Hauptsache „politisch korrekt“

DER „ZIGEUNER“BARON
(Johann Strauss Sohn)

Besuch am
6. Juni 2021
(Premiere)

 

Komische Oper Berlin

Ganz im Stil des Hauses wird das – Corona-bedingt reduzierte – Publikum persönlich vom Intendanten Barrie Kosky begrüßt. Seine launigen Kommentare zur jetzt doch noch stattfindenden Premiere werden vom Publikum lautstark applaudiert – besonders seine Anmerkung, dass diese Produktion die wohl best – oder zumindest längstgeprobte Inszenierung sei.  Immerhin sollte dieser Zigeunerbaron schon vor acht Monaten stattgefunden haben.

Beim derzeitigen Titel dieser in der Vergangenheit sehr populären Operette von Johann Strauss Sohn zeigt sich schon die heutige Einstellung zum Werk – das Wort Zigeuner wird in Anführungszeichen gesetzt.  Ohne wäre die Bedeutung nach Ansicht einiger Mitmenschen ja heutzutage total politisch inkorrekt – entweder stereotyp, klischeehaft oder rassistisch besetzt. Tobias Kratzer und Stefan Soltesz haben eine neue, schlanke Version der Oper erarbeitet, die sowohl das Libretto wie die Partitur auf knapp zwei pausenlose Stunden kürzt.

**DATENSATZAUSZUG**.

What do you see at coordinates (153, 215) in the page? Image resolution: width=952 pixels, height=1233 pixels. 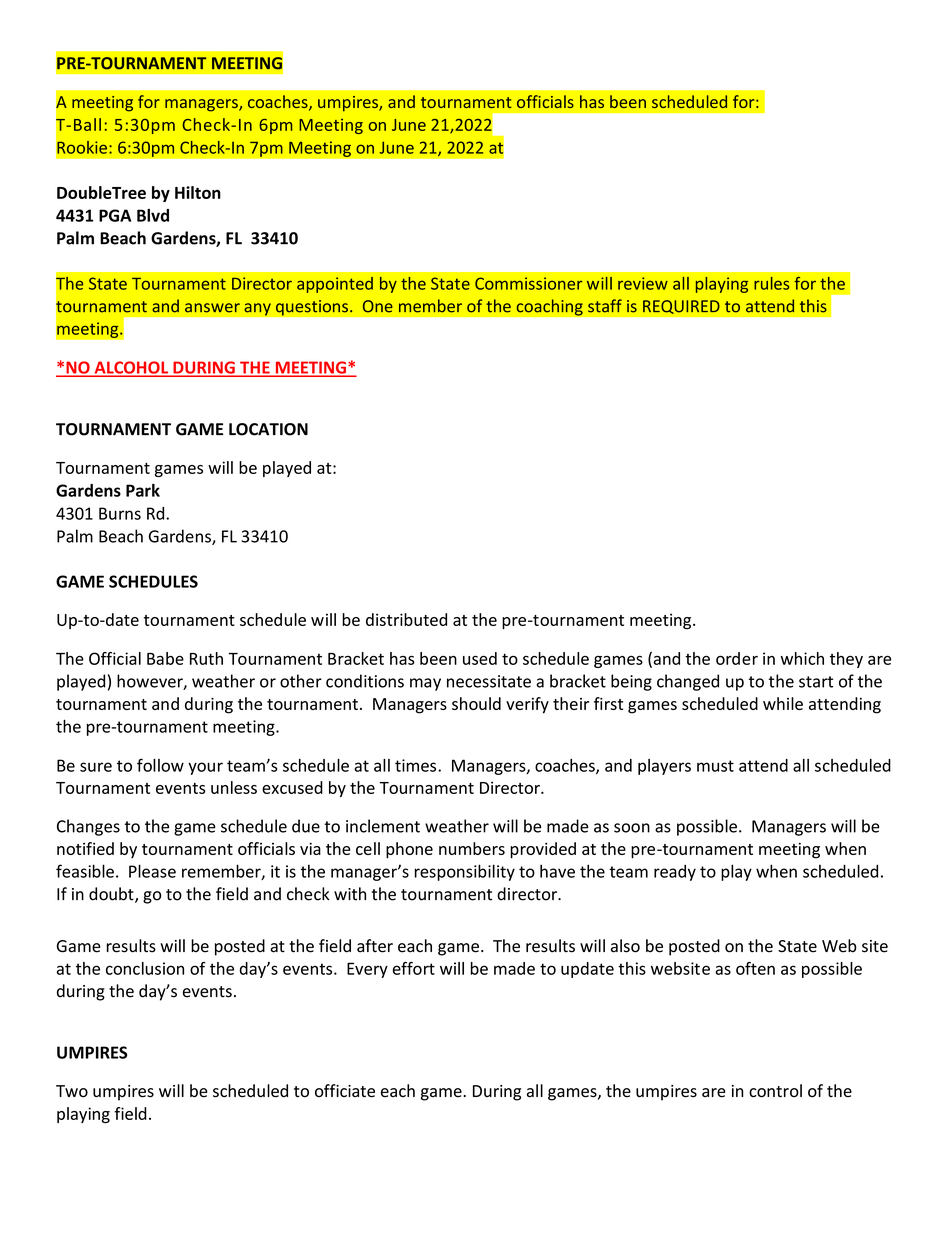 I see `Blvd` at bounding box center [153, 215].
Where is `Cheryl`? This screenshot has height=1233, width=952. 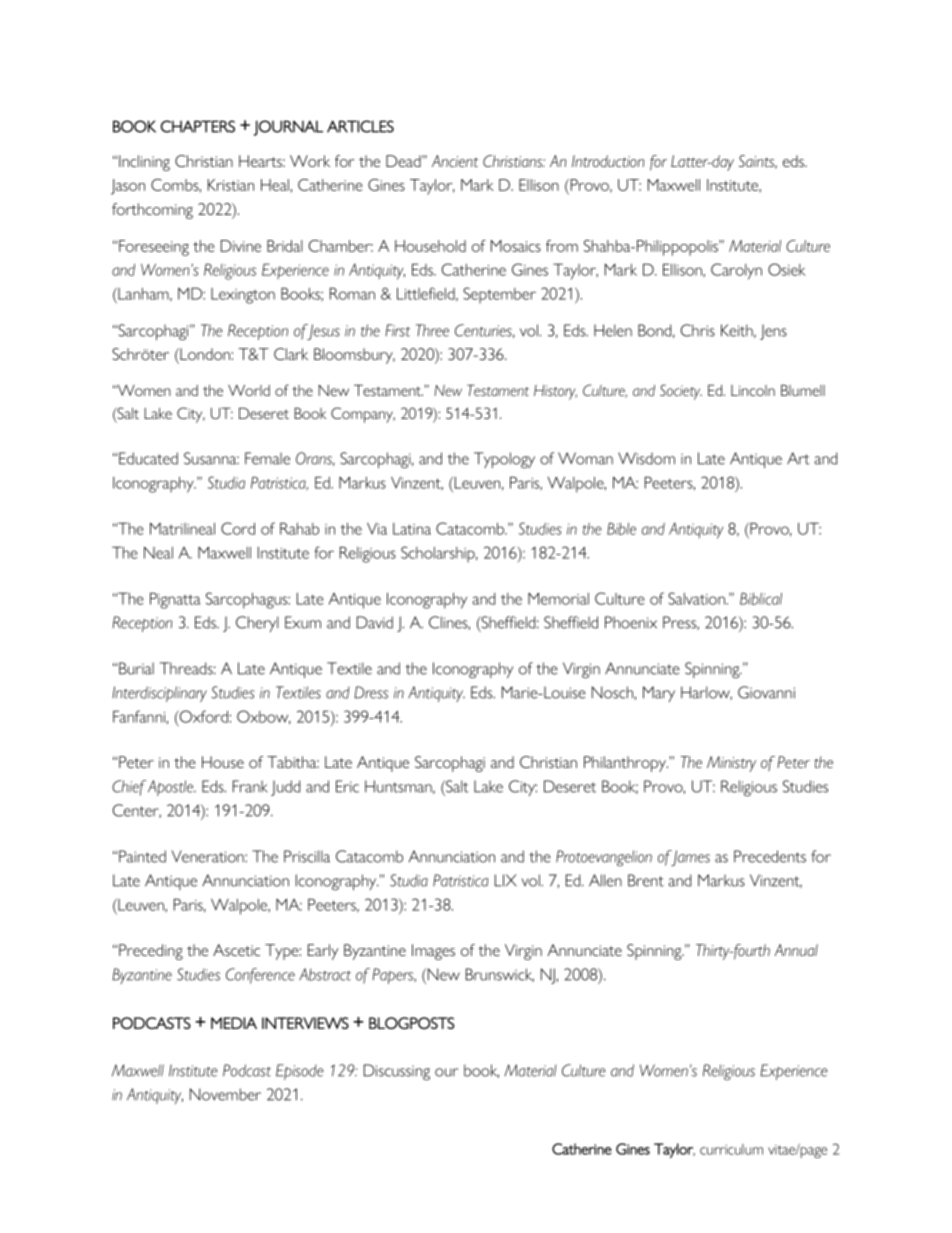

**IHRE AUFGABEN**.
1. Von wem wird das Publikum laut dem Textauszug begrüßt?
2. Nennen Sie sämtliche Personen, die im Textauszug namentlich erwähnt werden.
3. Geben Sie aus dem Textauszug den Abschnitt wörtlich wieder, der mit den Worten „Beim derzeitigen Titel“ beginnt und mit „pausenlose Stunden kürzt.“ endet.
Die Auflistung hat mit dem Textauszug nichts zu tun.

**LÖSUNGEN**.
1. Vom Intendanten Barrie Kosky.

2. Johann Strauss Sohn, Barrie Kosky, Tobias Kratzer, Stefan Soltesz

3.
Beim derzeitigen Titel dieser in der Vergangenheit sehr populären Operette von Johann Strauss Sohn zeigt sich schon die heutige Einstellung zum Werk – das Wort Zigeuner wird in Anführungszeichen gesetzt.  Ohne wäre die Bedeutung nach Ansicht einiger Mitmenschen ja heutzutage total politisch inkorrekt – entweder stereotyp, klischeehaft oder rassistisch besetzt. Tobias Kratzer und Stefan Soltesz haben eine neue, schlanke Version der Oper erarbeitet, die sowohl das Libretto wie die Partitur auf knapp zwei pausenlose Stunden kürzt.